Originally, gabardine was a special weav, that is, neither plain nor twill. Today weavers reach the gabardine appearence through a twill weave with special types of warp and weft.


----------



## A Questionable Gentleman (Jun 16, 2006)

So, it would be safe to say that both are ribbed for your pleasure?


----------



## bigbris1 (Jan 24, 2007)

Bob Loblaw said:


> This explains it well:
> https://askandyaboutclothes.com/Tutorials/AlexShirtFabrics.htm


This link was extremely informative, thank you.


----------



## CTucker (Feb 5, 2016)

wvuguy said:


> In reading up on these two in Andy's Encyclopedia, they appear virtually synonymous. But, the two terms/descriptions obviously exist for a reason. So, what in the heck is the difference ???
> 
> Is this, perhaps, one of those cases where all gabardines are twills, but all twills aren't necessarily gabardines ???


What I understand is, is a type of weave (2/1, 3/1, etc.) and refers to the fabrics manufactured with twill weave.


----------



## jd202 (Feb 16, 2016)

A Questionable Gentleman said:


> So, it would be safe to say that both are ribbed for your pleasure?


Nice one, Garth.


----------



## Flanderian (Apr 30, 2008)

""A strong, hard-finished, clear-surfaced, medium­ to heavy-weight, tightly woven steep-twilled fabric with rounded wales and a flat back. The diagonal wales are fine, close, and steep, and are more pronounced than in serge. The wales cannot be seen on the wrong side of the fabric. Gabardine goes in and out of fash­ion."
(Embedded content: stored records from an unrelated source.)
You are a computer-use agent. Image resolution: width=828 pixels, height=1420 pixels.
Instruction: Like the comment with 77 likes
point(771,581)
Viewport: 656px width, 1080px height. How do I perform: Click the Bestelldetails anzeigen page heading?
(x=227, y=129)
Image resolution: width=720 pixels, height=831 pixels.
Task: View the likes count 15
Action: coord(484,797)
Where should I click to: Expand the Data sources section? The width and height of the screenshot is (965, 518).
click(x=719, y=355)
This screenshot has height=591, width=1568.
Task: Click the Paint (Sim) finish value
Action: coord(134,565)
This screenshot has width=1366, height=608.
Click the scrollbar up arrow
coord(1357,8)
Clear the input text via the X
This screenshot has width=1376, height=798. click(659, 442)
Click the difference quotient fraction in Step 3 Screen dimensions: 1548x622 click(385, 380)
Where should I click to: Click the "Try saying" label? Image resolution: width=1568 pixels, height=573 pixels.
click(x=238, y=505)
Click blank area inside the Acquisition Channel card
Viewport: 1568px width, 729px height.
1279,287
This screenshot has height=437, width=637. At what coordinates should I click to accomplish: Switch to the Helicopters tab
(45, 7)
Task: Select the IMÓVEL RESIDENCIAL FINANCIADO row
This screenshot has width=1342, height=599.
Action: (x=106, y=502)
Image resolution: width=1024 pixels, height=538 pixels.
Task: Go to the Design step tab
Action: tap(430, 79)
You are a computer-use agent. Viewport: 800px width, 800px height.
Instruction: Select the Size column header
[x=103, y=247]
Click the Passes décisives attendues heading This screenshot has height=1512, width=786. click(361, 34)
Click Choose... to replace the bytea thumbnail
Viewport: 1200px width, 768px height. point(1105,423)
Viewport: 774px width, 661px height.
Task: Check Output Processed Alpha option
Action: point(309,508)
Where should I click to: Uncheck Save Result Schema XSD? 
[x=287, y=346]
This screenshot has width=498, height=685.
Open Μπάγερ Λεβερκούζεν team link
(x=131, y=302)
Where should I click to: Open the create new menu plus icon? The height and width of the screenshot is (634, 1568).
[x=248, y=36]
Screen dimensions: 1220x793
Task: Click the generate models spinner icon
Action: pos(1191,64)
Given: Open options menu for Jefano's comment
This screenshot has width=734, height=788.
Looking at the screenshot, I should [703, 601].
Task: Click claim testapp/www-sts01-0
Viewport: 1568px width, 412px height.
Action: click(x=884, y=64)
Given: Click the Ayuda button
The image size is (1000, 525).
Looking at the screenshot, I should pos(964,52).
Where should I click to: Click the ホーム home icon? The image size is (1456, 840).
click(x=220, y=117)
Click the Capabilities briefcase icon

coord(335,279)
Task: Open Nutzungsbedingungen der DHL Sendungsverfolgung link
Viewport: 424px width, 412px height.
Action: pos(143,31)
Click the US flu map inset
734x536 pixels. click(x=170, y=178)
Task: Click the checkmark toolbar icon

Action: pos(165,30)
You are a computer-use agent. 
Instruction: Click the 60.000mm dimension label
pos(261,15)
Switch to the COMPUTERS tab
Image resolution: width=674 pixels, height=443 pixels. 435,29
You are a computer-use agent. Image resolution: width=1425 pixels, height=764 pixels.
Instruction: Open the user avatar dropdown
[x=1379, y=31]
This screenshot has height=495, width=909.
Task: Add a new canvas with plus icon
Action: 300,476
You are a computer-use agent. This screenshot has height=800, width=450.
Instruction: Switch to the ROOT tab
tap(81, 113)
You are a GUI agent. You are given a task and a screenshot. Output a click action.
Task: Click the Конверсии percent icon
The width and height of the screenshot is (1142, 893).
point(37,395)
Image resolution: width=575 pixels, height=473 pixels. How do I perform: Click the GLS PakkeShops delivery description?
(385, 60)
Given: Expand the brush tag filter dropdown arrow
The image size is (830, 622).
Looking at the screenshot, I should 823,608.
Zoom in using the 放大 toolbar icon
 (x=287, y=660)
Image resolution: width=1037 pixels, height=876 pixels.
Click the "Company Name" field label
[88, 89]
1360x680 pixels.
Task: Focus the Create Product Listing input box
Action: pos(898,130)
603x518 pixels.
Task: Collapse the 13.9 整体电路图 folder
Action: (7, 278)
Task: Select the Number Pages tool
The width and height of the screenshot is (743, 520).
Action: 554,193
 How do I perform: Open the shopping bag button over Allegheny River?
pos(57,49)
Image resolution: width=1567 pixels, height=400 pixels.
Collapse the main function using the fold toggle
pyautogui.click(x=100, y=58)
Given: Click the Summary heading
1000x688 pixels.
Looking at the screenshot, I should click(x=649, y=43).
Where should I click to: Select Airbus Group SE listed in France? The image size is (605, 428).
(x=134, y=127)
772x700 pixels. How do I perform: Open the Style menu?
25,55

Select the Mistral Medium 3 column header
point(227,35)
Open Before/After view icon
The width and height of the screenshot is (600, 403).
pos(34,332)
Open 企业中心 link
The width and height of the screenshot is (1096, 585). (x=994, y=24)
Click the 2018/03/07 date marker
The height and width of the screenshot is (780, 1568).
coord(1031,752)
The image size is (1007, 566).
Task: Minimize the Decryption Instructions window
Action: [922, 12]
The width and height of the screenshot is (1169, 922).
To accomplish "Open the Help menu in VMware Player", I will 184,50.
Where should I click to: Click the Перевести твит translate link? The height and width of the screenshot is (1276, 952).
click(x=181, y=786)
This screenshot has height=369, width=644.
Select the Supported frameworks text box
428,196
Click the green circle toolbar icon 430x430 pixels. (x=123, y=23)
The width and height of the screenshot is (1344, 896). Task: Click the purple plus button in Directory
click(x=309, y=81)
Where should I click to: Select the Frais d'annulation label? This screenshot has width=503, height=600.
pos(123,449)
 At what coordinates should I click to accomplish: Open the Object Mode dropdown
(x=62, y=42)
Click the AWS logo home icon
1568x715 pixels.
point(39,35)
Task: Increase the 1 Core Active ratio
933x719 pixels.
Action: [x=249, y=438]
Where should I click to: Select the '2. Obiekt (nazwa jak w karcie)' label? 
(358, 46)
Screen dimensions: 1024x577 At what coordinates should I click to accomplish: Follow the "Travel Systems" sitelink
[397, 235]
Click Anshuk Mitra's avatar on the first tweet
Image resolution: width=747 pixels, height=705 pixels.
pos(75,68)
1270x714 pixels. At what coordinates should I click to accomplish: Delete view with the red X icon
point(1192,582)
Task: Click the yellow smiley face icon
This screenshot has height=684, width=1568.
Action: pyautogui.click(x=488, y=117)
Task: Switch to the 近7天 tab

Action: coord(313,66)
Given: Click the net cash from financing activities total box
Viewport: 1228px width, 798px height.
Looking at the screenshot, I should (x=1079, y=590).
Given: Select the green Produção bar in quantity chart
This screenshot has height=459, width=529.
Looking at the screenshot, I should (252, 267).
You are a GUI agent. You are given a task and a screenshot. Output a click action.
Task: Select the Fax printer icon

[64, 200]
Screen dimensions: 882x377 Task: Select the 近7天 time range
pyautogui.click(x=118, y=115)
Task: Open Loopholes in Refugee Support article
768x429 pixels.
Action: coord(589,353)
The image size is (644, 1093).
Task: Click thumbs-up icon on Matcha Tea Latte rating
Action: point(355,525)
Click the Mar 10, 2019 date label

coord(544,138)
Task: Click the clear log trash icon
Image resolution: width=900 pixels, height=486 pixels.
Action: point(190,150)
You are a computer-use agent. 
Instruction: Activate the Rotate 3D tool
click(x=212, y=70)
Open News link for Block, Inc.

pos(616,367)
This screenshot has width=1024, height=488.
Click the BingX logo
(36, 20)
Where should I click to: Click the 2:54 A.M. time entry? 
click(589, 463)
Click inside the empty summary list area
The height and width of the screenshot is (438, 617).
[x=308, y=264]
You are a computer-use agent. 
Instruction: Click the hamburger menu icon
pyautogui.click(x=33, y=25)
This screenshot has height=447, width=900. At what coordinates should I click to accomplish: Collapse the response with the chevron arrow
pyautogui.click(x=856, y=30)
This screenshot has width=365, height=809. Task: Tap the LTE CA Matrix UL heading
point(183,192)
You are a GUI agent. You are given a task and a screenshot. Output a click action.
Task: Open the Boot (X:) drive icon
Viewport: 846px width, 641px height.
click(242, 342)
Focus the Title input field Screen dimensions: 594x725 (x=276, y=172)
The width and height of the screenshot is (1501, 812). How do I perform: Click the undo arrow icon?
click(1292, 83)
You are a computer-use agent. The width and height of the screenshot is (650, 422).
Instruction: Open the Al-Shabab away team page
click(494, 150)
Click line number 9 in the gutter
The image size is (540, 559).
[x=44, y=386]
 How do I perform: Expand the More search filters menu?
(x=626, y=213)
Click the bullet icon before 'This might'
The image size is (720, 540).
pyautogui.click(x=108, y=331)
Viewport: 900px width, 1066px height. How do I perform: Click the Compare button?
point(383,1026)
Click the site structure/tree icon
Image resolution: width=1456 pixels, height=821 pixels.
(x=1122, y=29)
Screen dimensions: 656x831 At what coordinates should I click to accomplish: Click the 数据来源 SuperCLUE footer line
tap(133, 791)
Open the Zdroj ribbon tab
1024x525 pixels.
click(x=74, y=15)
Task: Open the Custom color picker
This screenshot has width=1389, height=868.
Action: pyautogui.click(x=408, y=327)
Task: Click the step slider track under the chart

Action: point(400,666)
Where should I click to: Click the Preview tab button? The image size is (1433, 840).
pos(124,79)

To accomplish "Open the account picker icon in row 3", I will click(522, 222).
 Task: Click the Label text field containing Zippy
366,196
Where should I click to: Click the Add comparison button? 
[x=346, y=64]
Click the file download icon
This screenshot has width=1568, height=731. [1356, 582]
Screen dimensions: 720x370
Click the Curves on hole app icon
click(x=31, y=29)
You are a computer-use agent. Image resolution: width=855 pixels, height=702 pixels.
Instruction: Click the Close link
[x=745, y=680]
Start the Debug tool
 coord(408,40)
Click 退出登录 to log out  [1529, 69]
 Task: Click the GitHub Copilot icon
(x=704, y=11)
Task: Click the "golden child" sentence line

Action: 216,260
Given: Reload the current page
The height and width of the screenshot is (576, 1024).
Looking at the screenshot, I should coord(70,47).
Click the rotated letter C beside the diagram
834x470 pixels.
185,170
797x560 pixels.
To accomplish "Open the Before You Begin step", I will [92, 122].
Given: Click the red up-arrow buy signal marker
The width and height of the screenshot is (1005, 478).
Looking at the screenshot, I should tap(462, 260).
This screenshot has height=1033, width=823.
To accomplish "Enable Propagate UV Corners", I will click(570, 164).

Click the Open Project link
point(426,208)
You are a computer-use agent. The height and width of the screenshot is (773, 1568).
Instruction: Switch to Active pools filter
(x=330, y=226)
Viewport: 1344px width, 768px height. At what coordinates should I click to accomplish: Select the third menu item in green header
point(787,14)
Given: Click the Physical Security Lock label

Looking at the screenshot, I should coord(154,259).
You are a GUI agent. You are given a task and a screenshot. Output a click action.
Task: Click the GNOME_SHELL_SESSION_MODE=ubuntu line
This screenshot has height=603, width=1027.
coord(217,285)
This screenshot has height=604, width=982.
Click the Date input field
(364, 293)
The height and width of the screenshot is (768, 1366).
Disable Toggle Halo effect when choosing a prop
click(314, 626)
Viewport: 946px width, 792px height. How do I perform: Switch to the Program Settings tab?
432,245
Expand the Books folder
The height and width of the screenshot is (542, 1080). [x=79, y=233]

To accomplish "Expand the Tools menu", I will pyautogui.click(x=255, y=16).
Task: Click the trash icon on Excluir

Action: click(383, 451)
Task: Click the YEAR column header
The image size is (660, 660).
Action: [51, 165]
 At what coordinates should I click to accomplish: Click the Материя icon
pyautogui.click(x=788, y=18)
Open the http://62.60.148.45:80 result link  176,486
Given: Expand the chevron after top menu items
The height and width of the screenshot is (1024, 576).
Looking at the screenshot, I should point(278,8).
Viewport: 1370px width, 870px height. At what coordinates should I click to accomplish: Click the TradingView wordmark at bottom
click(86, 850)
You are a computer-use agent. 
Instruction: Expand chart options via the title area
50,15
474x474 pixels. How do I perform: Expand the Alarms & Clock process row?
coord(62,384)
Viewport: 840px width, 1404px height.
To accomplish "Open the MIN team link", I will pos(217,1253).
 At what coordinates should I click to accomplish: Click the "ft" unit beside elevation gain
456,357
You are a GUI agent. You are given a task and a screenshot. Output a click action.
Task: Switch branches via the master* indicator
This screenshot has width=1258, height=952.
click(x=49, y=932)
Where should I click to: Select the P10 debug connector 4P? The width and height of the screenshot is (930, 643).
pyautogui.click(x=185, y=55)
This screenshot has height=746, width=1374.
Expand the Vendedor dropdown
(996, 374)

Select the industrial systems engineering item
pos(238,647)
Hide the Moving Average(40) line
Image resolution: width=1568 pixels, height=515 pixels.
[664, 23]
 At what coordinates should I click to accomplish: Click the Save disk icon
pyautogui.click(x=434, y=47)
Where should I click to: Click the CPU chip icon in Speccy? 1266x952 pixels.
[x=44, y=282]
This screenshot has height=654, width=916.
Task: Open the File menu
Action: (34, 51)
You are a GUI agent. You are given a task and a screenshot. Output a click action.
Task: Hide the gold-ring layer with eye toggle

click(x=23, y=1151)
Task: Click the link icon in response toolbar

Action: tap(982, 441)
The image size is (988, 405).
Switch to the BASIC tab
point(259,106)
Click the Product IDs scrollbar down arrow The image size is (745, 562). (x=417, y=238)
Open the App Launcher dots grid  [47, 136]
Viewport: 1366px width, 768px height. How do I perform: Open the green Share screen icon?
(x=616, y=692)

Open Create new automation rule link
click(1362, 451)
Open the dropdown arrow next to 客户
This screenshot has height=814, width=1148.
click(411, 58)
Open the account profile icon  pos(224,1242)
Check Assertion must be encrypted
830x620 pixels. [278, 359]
https://www.fabricdictionary.com/search.php

""Stepped twill derived twill weave formed from reinforced and stitched t. by the plotting in the weaving structure of every second, third or fourth thread to create a two-, three- or four-step t. with angled, reinforced rows. The weave is used in cotton, silk and woollen fabrics, the best known of which are corduroy and gabardine."

https://en.texsite.info/Stepped_twill


----------



## Adelantado (Nov 23, 2013)

I love wool gabardines. It's my go-to trouser...


----------